The index may represent incomplete or conflicted states. Published tree and realm projections must remain complete, unambiguous states.

Plumbing Commands

Glyph should expose a small set of low-level commands for debugging, agent integration, and compatibility testing. These commands should be stable enough for tooling but clearly lower-level than the human workflow. Candidate plumbing commands:
glyph object hash <path> --json
glyph object read <id> --json
glyph object write --type content --json < file
glyph tree read <id> --json
glyph tree materialize <id> --out ./dir --json
glyph store find --json
glyph store fsck --json
These mirror the educational shape of Git plumbing such as object hashing, object inspection, tree reading, checkout/materialization, and repository discovery.

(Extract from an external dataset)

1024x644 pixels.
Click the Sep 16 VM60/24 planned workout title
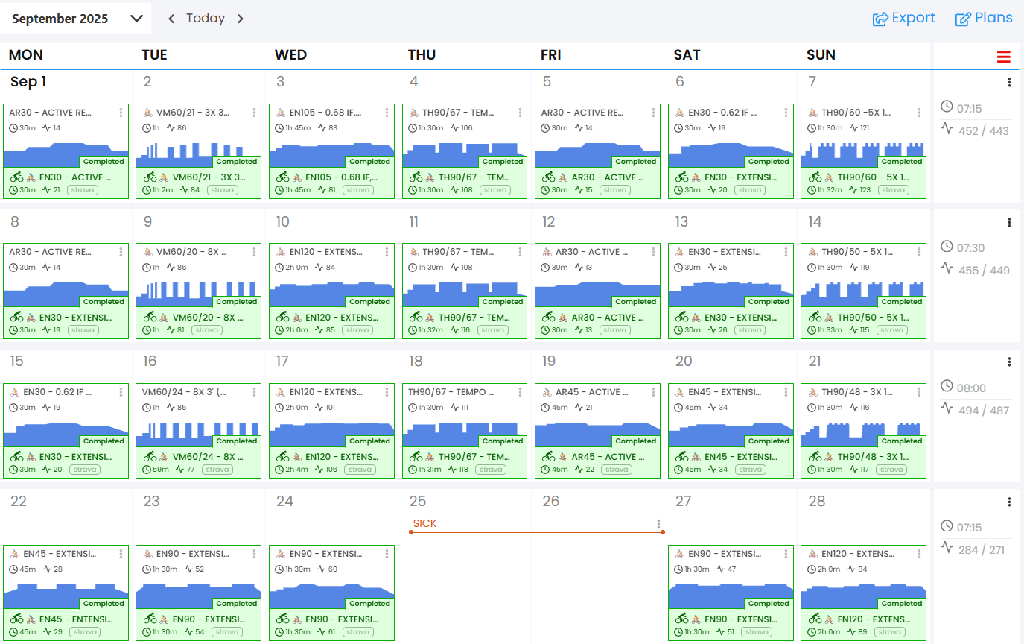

They should operate on Glyph objects and policies, not Git objects.

Prototype Storage

The first prototype can use a simple local directory store:
.glyph/
  store.db
  manifest.yaml
  objects/
  content/
  policies/
  work/
  realms/
  publications/
  audit/
This directory is not Git. It is Glyph’s initial local source-control database. SQLite is the canonical local index and graph store; generated filesystem projections and Git exports are disposable materializations. The exact layout may change, but the prototype should keep canonical state separate from materialized workspaces.

Success Criteria

This spec is successful if a prototype can:
  • Store file content separately from visibility policy.
  • Create source, realm, work context, snapshot, and publication objects.
  • Create external mount objects for linked repositories.
  • Regenerate a public projection from stored objects.
  • Record a policy change.
  • Record an agent edit as provenance.
  • Export public state without reading hidden objects directly.